総務省は10月21日,「携帯電話用周波数の利用拡大に関する検討会」(座長は土居範久中央大学理工学部教授)の第1回会合を開催した。今後約3カ月かけて,携帯電話事業の新規参入や周波数の有効利用方法などについて議論する。

 総務省は,2003年10月に公表した「周波数の再編方針」に基づき,今後新規事業者に割り当てる複数の周波数帯域を検討している。このうち,1.7GHz帯は2006年度から携帯電話サービス用に利用可能にする計画。また,2010~2025MHz帯も,実用化に向けた検討作業が始まっている。

 だが,総務省の割り当て作業の進め方については「割り当て基準が不透明」との反発も出ている。10月13日にはソフトバンクBBが既存の携帯電話事業者が利用する800MHz帯の再編方針案が不服として,行政訴訟を起こす事態にまで発展している。

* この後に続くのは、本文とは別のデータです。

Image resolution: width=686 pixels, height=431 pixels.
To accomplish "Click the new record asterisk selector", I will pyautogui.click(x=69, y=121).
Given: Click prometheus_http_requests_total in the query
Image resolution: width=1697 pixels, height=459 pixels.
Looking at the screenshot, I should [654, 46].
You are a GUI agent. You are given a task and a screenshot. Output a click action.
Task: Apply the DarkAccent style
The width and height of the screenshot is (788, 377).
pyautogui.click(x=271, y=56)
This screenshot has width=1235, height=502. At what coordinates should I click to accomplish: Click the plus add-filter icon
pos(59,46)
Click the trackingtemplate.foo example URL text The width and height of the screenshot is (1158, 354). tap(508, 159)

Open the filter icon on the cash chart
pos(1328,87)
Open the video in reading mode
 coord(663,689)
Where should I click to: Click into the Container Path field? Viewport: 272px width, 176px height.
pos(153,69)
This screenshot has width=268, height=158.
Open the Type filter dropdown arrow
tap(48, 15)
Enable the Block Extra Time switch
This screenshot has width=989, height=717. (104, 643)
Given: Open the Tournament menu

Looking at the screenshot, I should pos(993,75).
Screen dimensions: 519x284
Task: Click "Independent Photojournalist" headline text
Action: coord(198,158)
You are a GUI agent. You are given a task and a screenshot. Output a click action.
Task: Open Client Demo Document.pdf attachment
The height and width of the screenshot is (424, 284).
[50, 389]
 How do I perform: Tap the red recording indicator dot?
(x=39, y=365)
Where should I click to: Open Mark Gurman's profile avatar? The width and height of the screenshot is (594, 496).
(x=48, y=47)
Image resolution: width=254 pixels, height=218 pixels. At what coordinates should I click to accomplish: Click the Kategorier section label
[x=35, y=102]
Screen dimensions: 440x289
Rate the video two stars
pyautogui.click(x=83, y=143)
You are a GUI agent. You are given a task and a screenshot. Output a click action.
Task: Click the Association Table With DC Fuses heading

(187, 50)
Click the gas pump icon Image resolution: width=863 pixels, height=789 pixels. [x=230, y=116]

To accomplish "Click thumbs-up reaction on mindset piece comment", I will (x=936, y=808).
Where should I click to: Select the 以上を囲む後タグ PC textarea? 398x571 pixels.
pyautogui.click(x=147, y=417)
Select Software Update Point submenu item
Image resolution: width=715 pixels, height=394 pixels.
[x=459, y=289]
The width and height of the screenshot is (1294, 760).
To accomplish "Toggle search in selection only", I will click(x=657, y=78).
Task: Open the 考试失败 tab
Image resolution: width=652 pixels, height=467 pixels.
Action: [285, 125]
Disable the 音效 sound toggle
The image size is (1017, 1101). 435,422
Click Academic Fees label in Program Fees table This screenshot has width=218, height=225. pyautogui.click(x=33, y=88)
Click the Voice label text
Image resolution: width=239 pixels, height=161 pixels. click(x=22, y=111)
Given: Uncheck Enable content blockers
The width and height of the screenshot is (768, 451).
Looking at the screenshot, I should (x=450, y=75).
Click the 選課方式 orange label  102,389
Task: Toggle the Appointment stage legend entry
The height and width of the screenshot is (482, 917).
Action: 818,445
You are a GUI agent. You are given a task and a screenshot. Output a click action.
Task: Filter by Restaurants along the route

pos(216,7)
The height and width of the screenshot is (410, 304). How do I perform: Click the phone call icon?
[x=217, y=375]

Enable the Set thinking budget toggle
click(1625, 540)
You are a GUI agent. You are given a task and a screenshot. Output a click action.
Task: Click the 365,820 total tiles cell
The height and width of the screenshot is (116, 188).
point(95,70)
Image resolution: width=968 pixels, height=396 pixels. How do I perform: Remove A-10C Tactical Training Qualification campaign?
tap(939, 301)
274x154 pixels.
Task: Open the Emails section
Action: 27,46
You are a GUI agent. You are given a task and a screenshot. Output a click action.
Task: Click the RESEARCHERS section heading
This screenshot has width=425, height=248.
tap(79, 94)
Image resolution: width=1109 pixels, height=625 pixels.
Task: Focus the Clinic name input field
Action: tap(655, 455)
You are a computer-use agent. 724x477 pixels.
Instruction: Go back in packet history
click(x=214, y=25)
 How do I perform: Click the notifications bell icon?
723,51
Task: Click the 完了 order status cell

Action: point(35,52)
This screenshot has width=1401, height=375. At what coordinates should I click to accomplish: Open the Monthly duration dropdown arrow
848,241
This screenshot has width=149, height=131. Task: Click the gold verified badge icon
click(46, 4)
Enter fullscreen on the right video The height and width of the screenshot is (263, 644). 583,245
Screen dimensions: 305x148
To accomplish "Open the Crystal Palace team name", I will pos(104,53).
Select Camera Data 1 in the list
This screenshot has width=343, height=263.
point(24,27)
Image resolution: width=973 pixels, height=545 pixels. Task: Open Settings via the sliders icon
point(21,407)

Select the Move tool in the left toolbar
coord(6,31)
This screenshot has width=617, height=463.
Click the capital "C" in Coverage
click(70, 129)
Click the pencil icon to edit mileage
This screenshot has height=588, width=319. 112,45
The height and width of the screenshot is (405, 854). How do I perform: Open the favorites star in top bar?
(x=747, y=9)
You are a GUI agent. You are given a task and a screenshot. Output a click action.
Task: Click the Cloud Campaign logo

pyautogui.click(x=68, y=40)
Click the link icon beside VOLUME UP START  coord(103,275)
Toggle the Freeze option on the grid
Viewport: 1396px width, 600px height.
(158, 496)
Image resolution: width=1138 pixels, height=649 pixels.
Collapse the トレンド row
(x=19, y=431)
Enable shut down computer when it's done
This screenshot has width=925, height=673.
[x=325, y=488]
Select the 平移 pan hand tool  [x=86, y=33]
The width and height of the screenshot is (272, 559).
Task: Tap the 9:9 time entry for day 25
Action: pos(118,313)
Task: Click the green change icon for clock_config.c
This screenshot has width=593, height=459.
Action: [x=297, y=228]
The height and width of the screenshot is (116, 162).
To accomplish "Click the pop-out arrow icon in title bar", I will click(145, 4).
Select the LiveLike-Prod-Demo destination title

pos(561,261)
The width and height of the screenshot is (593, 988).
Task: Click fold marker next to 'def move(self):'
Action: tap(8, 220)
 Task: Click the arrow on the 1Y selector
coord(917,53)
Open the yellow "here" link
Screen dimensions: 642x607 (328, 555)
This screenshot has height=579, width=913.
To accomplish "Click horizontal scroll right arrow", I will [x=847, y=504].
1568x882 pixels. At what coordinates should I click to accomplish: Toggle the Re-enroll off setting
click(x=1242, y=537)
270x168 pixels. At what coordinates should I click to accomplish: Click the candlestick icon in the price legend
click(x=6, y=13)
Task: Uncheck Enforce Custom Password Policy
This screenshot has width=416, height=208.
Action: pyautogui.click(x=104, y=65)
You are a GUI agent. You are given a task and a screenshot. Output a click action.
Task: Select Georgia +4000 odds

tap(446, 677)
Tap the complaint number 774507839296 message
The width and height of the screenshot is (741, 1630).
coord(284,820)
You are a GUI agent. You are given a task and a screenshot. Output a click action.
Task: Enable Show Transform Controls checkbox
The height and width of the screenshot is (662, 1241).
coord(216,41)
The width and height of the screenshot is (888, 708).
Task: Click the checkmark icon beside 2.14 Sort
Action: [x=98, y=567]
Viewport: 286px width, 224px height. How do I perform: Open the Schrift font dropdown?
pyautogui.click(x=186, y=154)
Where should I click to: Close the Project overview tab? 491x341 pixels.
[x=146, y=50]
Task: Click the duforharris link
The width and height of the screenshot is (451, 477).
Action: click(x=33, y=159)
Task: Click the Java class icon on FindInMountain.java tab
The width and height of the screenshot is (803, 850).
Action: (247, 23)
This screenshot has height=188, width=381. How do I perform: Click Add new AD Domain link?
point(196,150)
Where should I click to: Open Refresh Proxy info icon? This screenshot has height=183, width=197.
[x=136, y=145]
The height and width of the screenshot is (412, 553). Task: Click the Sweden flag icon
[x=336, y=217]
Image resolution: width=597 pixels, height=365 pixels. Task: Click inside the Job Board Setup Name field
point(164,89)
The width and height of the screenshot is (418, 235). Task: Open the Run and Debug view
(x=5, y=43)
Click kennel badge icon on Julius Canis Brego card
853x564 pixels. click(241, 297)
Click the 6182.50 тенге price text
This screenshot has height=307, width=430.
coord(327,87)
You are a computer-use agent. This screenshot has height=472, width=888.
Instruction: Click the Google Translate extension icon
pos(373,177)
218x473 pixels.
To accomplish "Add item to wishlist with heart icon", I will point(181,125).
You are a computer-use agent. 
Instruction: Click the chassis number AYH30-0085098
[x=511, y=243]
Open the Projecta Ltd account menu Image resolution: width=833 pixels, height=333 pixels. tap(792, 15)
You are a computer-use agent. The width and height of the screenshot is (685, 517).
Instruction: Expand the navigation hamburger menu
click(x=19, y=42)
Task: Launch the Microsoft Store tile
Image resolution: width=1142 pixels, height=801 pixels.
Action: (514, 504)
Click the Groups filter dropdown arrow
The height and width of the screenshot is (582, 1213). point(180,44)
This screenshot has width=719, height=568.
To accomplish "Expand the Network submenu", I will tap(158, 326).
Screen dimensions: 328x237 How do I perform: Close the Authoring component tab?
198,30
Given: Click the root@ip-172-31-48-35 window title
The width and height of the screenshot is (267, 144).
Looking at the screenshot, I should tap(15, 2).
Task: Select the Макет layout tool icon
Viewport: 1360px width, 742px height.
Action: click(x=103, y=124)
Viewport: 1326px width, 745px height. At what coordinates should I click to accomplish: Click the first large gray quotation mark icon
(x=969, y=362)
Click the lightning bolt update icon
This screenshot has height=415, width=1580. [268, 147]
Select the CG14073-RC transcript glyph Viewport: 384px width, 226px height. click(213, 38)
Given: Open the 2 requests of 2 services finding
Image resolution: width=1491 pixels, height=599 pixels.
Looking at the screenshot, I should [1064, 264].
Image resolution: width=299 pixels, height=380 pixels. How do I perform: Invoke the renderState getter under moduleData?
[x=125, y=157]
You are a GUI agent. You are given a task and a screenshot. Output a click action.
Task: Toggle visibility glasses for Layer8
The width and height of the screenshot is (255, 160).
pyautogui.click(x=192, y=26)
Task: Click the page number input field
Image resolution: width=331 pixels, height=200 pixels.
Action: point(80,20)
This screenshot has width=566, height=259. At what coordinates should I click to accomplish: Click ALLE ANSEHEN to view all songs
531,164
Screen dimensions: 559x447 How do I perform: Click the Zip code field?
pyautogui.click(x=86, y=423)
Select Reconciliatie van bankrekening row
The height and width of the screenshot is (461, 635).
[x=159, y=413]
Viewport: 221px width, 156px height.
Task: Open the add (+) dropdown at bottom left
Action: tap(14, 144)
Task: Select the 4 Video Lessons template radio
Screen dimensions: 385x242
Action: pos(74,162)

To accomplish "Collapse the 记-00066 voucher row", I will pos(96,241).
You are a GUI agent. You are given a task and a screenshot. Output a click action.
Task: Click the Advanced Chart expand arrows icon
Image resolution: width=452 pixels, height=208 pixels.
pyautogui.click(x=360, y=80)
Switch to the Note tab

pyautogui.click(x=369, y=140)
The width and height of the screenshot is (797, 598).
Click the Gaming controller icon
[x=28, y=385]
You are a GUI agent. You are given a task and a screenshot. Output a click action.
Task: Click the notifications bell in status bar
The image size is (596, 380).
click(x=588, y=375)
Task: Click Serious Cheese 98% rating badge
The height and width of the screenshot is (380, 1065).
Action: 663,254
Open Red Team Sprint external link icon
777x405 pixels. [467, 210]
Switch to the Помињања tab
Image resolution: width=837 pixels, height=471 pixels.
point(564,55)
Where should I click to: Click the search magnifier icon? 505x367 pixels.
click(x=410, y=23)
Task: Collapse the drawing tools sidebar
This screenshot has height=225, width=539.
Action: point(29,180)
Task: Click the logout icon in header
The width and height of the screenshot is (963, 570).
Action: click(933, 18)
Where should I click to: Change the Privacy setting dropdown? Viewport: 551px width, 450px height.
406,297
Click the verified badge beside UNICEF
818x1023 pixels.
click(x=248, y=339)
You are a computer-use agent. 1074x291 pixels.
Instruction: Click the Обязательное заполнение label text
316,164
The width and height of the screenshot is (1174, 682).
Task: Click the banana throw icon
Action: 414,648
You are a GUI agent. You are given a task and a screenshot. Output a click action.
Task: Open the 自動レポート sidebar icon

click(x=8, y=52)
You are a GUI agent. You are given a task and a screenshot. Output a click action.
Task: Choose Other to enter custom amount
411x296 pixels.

 こうした状況を考慮し,総務省は大学教授や消費者団体などの有識者による意見交換の場として,この検討会を用意した。新規参入を目指す事業者の在り方などについて議論する予定。「従来は総務省が周波数の割り当て案を策定し,パブリック・コメントを募集していたが,昨今の状況では多様な意見の提出が予想される。是非,この場で様々な意見を出してもらい,免許策定の参考にしたい」(総務省 総合通信基盤局電波部の竹田義行部長)。

 検討会ではまず,1.7GHz帯,2GHz帯の利用を中心に検討する。具体的には,(1)新規事業者のみが新たな周波数を使用すべきか,(2)新規参入事業者が携帯電話サービスを提供する上で満たすべき要件は何か,(3)複数の新規事業者で競合となった場合はどのような基準で選ぶべきか--などである。

 これらの論点は,新規参入を目指すソフトバンクBBやイー・アクセスなどの事業者から,実際に事業計画などをヒアリングしながら議論していく。研究会は,2005年1月ころをめどに意見結果をまとめる方針である。